Science In The Pub Adelaide

Synthetic DNA

Synthetic genes can be built to be responsive to different inductive stimuli like antibiotics, food supplements like flavourings, amino acids, and vitamins, medications and drugs, lotion-based chemicals that can penetrate the skin, redox and hormones state, endogenous metabolites, physical stimuli, etc.

The process of gene synthesis can be described as the construction and assembly of genes from nucleotides de novo. Artificial synthesis, unlike living cells DNA synthesis, does not need any template DNA. This means that any DNA sequence can be synthesised in the laboratory. All it takes to do is just two necessary steps. The first is the solid-phase DNA synthesis which is also called DNA printing. It creates the oligonucleotide fragments. The second stage connects the oligonucleotide fragments through several methods for assembling DNA. Theoretically, it is possible to create a DNA molecule that is entirely synthetic without any limit in the size and sequence of the nucleotide.

Oligonucleotide synthesis

In this method, there is a chemical synthesis of the oligonucleotide with building blocks that are known as nucleoside phosphoramidites. They can be modified or regular nucleosides that have to protect groups to ensure that their amines, phosphate groups, and hydroxyl groups do not interact incorrectly. In this process, the addition of phosphoramidite is one at a time, and there is deprotection of the 5′ hydroxyl group during the addition of a new base. While this process seeks to achieve the perfect results, the fact that it is a chemical process makes it prone to various incorrect interactions which leads to defective products.
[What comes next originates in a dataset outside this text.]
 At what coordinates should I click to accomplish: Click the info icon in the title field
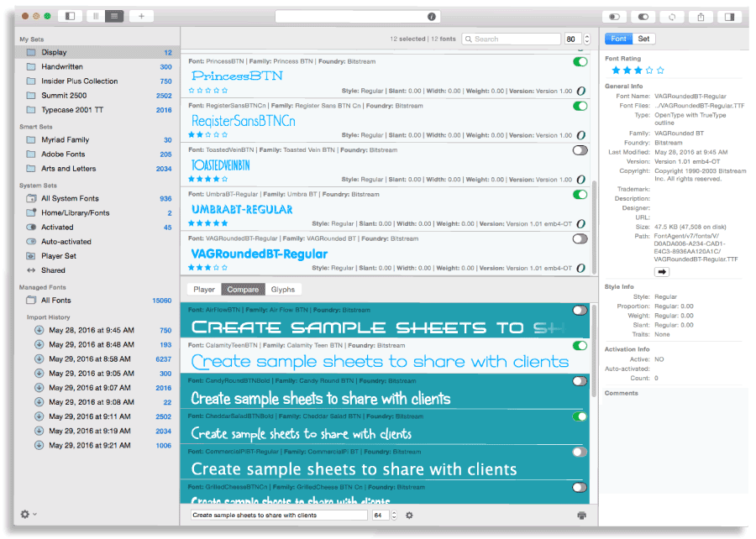click(x=431, y=16)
The length of the oligonucleotide sequence being synthesised will determine how effective it is. Thus, this method is best for making short sequences. At the moment, the limit is around 200 base pairs for oligonucleotide with a quality that is good enough to be utilised directly for biological application.
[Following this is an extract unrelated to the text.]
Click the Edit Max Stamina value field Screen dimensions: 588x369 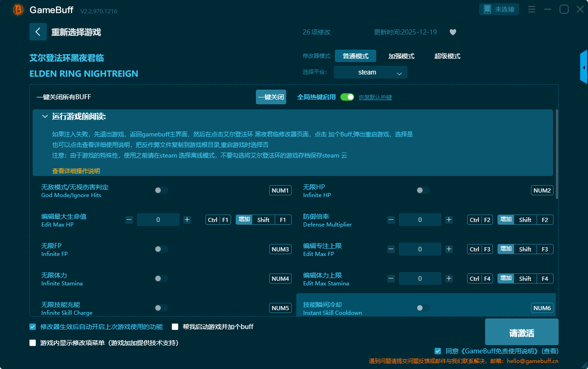click(x=420, y=278)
Annealing based connection of oligonucleotides

In this method, the sets of oligonucleotides are individually designed with automated solid-phase synthesisers and then purified and connected using specific annealing and normal polymerase and ligation reactions. In order to enhance the specificity of the annealing, the synthesis stage uses thermostable DNA polymerase and ligase enzymes. This method usually uses oligonucleotides that are about 40-50 nucleotides long and overlaps each other. The oligonucleotides are fashioned to cover most of both strands sequences. Overlap extension is used to generate full-length molecules progressively.
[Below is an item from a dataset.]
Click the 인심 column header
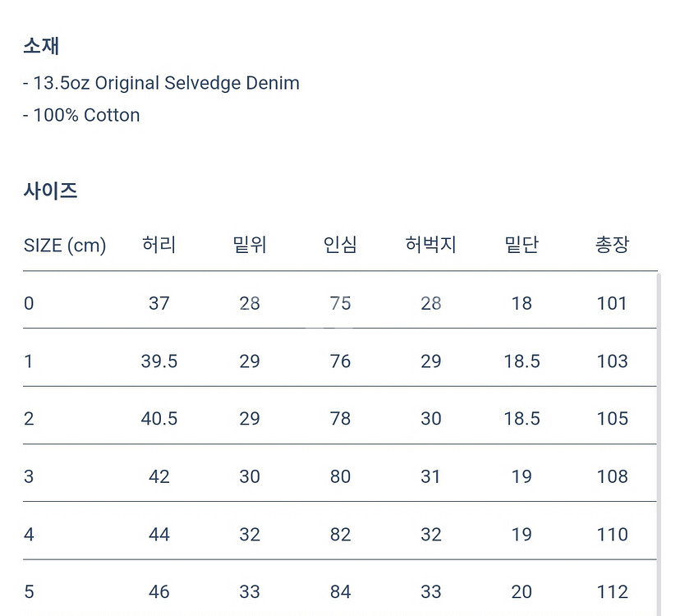 tap(340, 245)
Because assembling gene products that are full length requires specific and efficient alignment of the single-stranded oligonucleotides, crucial parameters are put in place for synthesis success. The outcome of any gene synthesis will be determined by the quality of oligonucleotides.


Scientists can now synthesise and design bacterial chromosomes which can be used to produce bioproducts, advanced biofuels, renewable chemicals, and lots more.